Burnsie we grew up very much the same.

I grew up on a dairy farm. My grandpa shipped his milk in the old milk cans. My dad switched over to a bulk tank with a cooler and agitator. We still carried all the milk to the tank by hand and dumped it in through a filter. I remember when we got a “modern “ pipeline. That really helped. The milk was carried to the tank by the pipeline and it saved a ton of work. In the summer you could look in any direction and see Holstein cows grazing in a pasture. 30 to 60 milk cows per herd.

We raised sugar beets and edible beans. Both of which had to be cultivated and hoed by hand. Believe me. I know where the saying “He got a hard row to hoe “ comes from. Of course we had hay to bale and straw to. We learned really young never to complain about being bored. Dad could always find something to do.

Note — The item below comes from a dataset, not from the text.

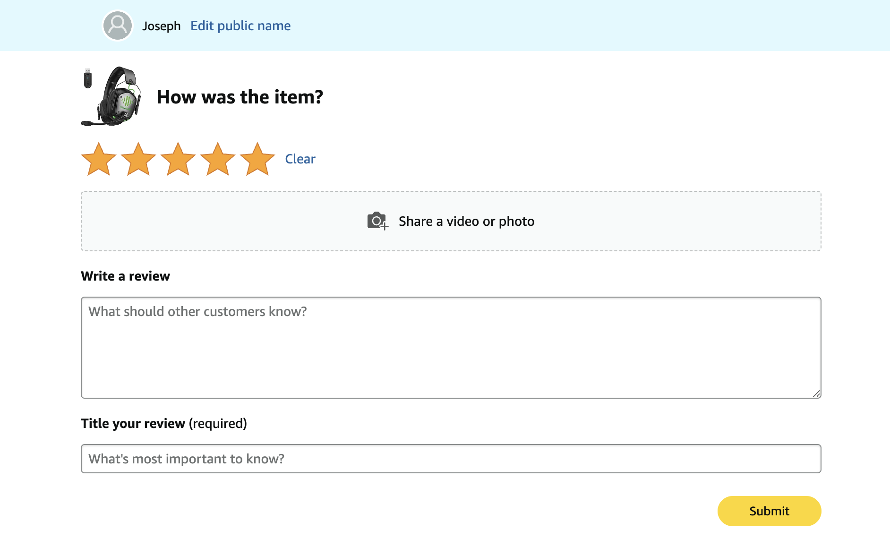The height and width of the screenshot is (547, 890).
Task: Click the first rating star
Action: [99, 159]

We were pretty good at finding things to do to. Didn’t take much to entertain us. We got rid of the milk cows in the 90’s and raised beef cattle until 2012. My son still has beef cattle and I help him out to.

Same here. A few Dutch farmers started up much bigger operations and now they are pretty much the only dairies around. I guess they can have it. I certainly don’t miss the cows. Did I mention it was twice every day. Plus all the other stuff. Cleaning pens, feeding calves, breaking in heifers that had never had a calf and been milked before. Dehorning and casturating calf. Not to mention the very important job of getting the cows bred back so they would have another calf and produce milk again. I honestly don’t know how those big operations do it.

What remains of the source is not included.